Intervention de Marie-Hélène Des Esgaulx

Réunion du 15 février 2011 à 21h30
Débat sur le schéma national des infrastructures de transport — Orateurs inscrits

Photo de Marie-Hélène Des EsgaulxMarie-Hélène Des Esgaulx :

Ce débat sur le schéma national des infrastructures de transport, que nous attendions avec impatience, est, pour la représentation nationale, une occasion unique de s’exprimer sur des axes structurants pour la compétitivité de notre pays et le bien-être de nos concitoyens.

La nouvelle version de l’avant-projet, publiée au mois de janvier dernier, n’a pas substantiellement évolué par rapport à celle du 26 juillet 2010. Ses quatre axes sont réaffirmés, le cadre financier est mieux explicité et les engagements portant sur le mode routier ont été reconduits.

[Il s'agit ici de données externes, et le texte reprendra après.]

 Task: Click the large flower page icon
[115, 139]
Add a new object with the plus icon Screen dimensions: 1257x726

Je partage cette orientation dans la mesure où les projets sont ciblés, répondent à des préoccupations bien identifiées et légitimes de désenclavement territorial, de sécurité et de décongestion. Le mode routier demeure de toute façon marginal, recueillant moins de 8 % des investissements envisagés. Le report modal est donc une réalité.

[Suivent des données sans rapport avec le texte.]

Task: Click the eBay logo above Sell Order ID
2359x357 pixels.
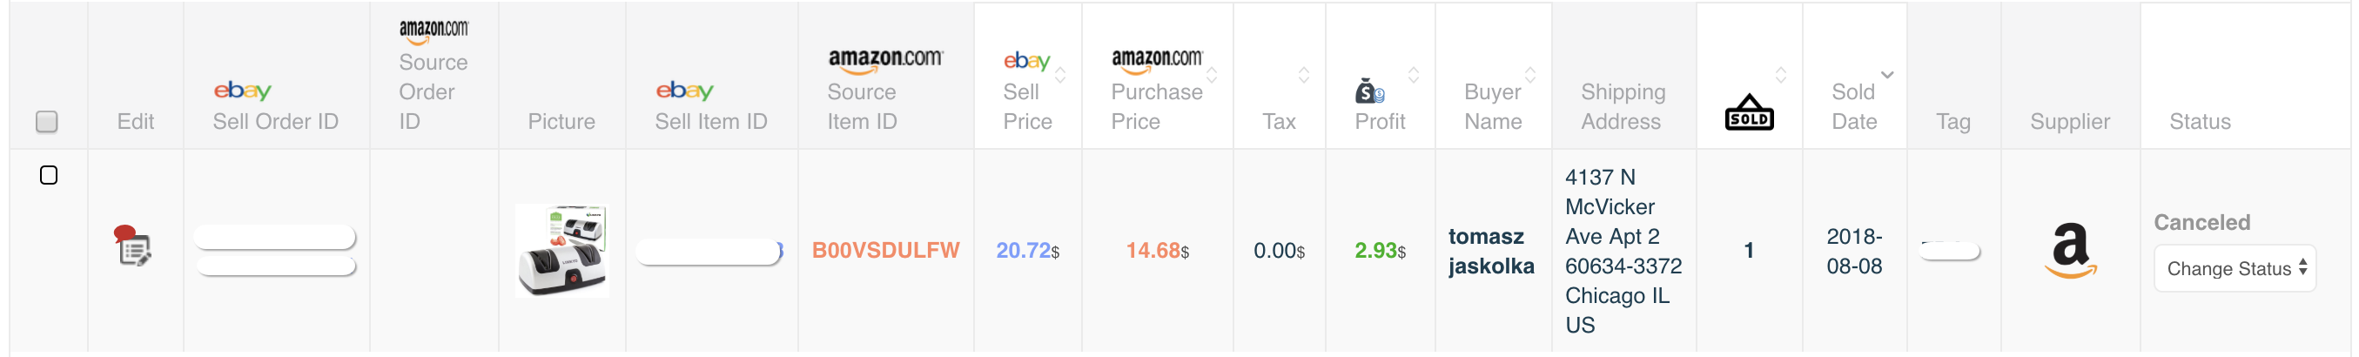Action: coord(243,91)
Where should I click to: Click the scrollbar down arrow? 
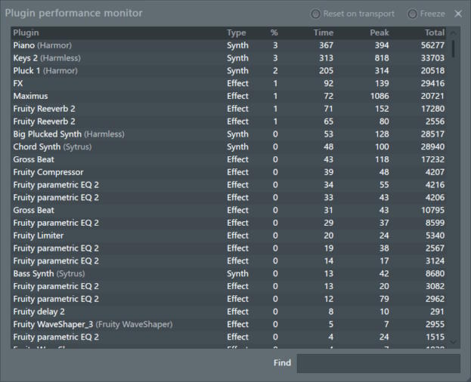tap(454, 342)
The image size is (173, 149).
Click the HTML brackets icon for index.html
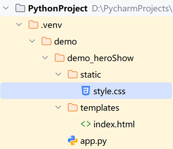86,124
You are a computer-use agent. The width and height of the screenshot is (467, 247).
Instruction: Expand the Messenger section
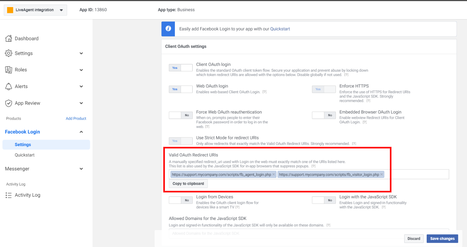click(x=81, y=169)
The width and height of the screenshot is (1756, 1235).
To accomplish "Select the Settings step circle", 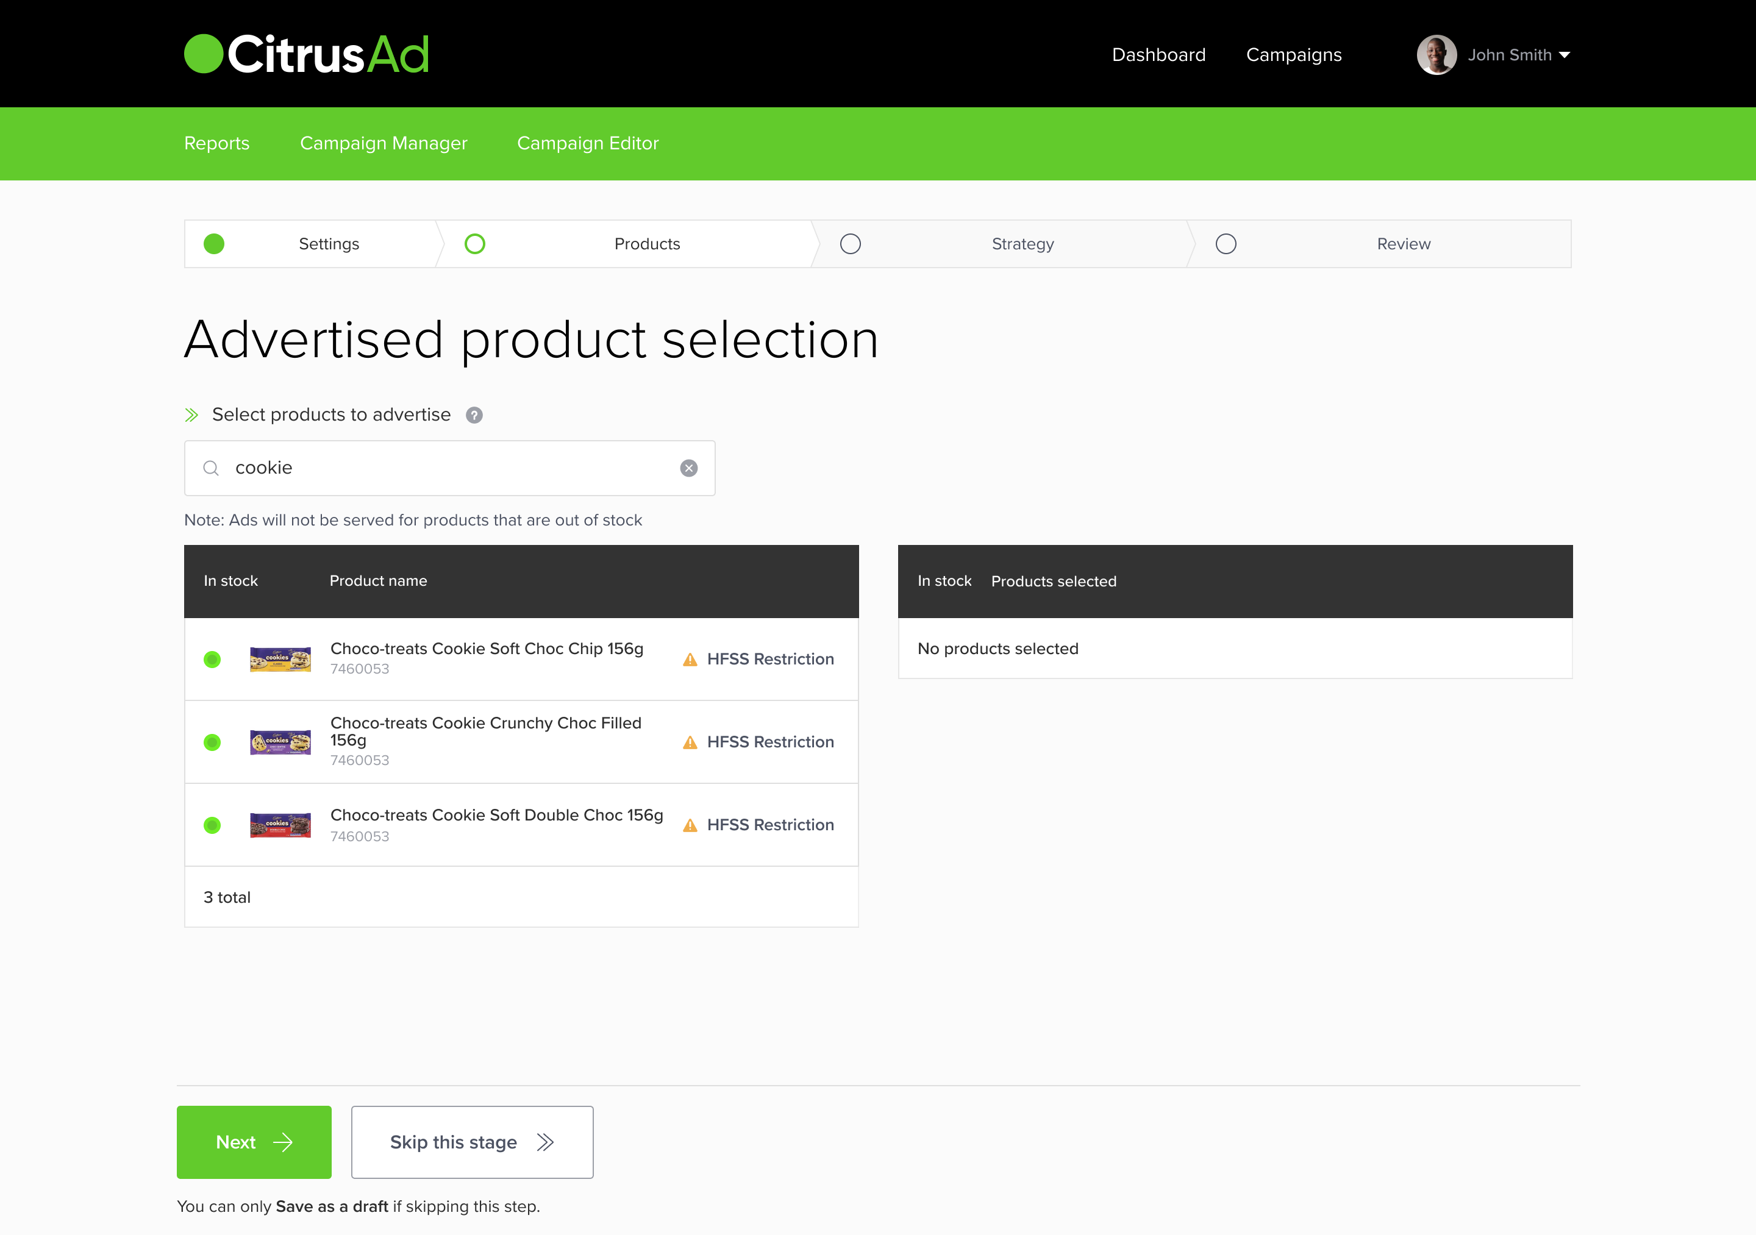I will [214, 244].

De même, je souscris totalement à la stratégie selon laquelle la priorité doit être accordée à l’optimisation des réseaux existants avant toute extension éventuelle. Nous le savons, le réseau ferroviaire se révèle très vétuste en Île-de-France ainsi que sur certaines autres lignes, et le taux de renouvellement du linéaire routier est encore insuffisant. Se focaliser sur le seul développement des LGV serait un mauvais calcul économique, car plus la réfection du réseau existant est reportée, plus elle coûte cher. Et laisser se déliter un réseau dense, c’est aussi prendre le risque de créer de réelles incompréhensions chez nos concitoyens.

Compte tenu de mes attributions à la commission des finances, j’aborderai directement les perspectives financières et la soutenabilité budgétaire du schéma.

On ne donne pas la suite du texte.